We had our second speech therapy session with our new therapist yesterday. We've been going to the clinic and being there makes me feel weird. When I see Colt with children who do not have any developmental/motor/speech delays, I realize just how much he needs this therapy. Then when I see him at the clinic with children who need it so much worse than he does, I feel kind of silly for being there. He's behind, yes, but not nearly as severely as some of the children there. That feeling, combined with the fact that we are making absolutely no progress whatsoever, makes me want to give up. I'm really missing Jaime (yes, Jaime, we miss you!) and I am not sold on the kind of therapy they are doing now. You may recall that it was mentioned that Colt was having some eating issues. It's really not much, but he doesn't chew the right way. That "sounds" silly typed out, doesn't it? It does to me. Anyway, for some reason, I feel like our new therapist is hung up on the way Colt eats. We have one hour of therapy a week and the past two weeks, we have spent 40-45 minutes each session watching Colt eat. I love the kid, but watching him eat isn't all that entertaining. He hasn't said a single word yet, no new sounds, and no new signs aside from what we've taught him at home. There is almost no speech therapy at all. I am VERY discouraged. I don't know why we are so hung up on the way Colt eats. The kid eats brussel sprouts, broccoli, green beans, zucchini, and okra for crying out loud. He went through a phase where he would choke and throw up a lot, but they taught us how to "talk him out of it" and we don't have that problem anymore. Now we have that problem with medicine! :/ Ha! So, there. I said it. I am frustrated. Our case manager is coming to our house on Monday to check-in and see how things are going, so I guess I'll get to talk to her about it then.
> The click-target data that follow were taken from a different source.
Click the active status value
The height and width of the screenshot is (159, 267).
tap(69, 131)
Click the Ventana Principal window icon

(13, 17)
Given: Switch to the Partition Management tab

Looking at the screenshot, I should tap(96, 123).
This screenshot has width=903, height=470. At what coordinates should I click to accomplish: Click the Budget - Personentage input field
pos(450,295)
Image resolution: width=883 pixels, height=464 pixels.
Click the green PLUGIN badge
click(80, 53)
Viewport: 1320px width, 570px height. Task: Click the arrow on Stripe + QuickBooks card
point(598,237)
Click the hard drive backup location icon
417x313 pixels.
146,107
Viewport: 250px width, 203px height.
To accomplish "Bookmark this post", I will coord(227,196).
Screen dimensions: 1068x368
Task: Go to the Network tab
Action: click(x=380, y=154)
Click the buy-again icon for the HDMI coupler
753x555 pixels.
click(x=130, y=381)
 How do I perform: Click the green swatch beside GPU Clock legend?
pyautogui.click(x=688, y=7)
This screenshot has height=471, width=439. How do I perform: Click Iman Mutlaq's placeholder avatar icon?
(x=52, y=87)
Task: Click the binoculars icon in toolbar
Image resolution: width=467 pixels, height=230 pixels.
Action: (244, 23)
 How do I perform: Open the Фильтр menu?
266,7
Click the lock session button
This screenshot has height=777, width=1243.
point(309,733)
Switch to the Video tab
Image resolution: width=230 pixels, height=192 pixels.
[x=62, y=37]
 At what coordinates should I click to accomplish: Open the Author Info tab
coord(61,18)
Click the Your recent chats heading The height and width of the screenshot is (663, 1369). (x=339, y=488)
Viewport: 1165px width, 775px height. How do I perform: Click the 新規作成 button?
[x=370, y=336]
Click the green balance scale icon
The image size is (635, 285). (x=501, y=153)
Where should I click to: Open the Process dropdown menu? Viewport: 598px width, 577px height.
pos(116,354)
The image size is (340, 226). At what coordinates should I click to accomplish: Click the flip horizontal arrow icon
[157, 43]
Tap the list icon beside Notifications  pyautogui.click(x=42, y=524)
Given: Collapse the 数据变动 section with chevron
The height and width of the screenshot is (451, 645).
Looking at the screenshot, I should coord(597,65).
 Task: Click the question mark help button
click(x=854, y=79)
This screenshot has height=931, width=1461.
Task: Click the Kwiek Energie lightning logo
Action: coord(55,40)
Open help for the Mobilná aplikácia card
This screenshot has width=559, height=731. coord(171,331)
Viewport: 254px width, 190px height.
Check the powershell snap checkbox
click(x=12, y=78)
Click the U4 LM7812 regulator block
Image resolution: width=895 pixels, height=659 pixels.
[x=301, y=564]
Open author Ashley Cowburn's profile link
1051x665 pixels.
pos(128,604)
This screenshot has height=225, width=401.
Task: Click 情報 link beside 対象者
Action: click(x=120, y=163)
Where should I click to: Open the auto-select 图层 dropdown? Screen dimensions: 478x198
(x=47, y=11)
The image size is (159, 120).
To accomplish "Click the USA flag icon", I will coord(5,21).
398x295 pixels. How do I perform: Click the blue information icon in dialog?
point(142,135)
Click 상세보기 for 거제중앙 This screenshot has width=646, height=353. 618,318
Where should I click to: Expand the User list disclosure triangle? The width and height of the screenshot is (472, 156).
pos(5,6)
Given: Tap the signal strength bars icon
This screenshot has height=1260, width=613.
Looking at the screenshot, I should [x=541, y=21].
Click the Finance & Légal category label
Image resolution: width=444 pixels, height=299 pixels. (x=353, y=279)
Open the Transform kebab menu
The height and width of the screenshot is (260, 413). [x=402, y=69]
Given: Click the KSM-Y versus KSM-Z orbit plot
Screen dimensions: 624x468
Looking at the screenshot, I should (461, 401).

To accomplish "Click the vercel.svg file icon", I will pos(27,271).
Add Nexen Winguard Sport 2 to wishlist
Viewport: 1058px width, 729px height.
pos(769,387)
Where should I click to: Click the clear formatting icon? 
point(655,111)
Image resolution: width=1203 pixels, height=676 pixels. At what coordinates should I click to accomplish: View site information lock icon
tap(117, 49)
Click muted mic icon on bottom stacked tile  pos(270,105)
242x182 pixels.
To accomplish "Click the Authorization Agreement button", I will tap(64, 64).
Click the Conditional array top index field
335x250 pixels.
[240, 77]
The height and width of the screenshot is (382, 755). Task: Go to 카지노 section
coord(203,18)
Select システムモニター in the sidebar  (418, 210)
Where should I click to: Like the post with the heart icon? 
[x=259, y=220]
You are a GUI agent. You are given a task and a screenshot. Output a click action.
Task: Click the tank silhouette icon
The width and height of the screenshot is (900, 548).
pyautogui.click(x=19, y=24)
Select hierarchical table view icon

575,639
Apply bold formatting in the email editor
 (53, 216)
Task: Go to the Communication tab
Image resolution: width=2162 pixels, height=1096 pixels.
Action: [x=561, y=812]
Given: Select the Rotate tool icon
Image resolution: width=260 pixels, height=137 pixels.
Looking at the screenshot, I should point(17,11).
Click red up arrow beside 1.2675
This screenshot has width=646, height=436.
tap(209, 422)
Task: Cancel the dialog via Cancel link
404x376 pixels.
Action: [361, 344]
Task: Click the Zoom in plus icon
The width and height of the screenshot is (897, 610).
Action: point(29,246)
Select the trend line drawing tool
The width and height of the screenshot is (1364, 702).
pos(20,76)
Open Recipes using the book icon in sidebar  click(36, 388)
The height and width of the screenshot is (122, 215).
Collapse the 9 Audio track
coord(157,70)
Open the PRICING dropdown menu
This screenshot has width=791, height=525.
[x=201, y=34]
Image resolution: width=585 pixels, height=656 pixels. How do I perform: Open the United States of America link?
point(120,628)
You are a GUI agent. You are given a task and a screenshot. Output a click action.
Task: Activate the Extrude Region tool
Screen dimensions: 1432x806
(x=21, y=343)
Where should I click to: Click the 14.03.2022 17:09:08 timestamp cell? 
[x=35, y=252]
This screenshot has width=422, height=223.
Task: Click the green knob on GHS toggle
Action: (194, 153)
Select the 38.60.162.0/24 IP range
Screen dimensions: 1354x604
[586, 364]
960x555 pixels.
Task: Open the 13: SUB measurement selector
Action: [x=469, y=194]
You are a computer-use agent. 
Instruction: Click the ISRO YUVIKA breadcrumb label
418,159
As I posted yesterday, I took Colt back to the doctor and he has bronchitis. They gave us Zithromax and told us to give him 1 teaspoon yesterday and 1/2 a teaspoon for the following 4 days. Well, we did as we were told and Colt promptly puked his guts up. This seems to be the cool thing to do for him lately. I AM NOT AMUSED. Anyway, the problem is that the pharmacy only gives you the exact amount you will need. There is no room for error (or puking). I am wondering if that is why Colt has bronchitis. When he had croup, he threw up his first day's dose of steroids, which meant he only got 2 full doses instead of 3. Maybe that's why it never really went away and turned into bronchitis? Just a thought. Like I said yesterday, we go back Monday to make sure his lungs are clear enough to be put to sleep. I am so afraid we're going to have to put this MRI off, but maybe not. We shall see!
I swear, some days I think we could have our own TV show. There is never a dull moment. Maybe that's a blessing in disguise. I will keep looking for the blessing to show itself. ;)
Not even phased by being at the doctor's office anymore. Also, he's looking very grown up.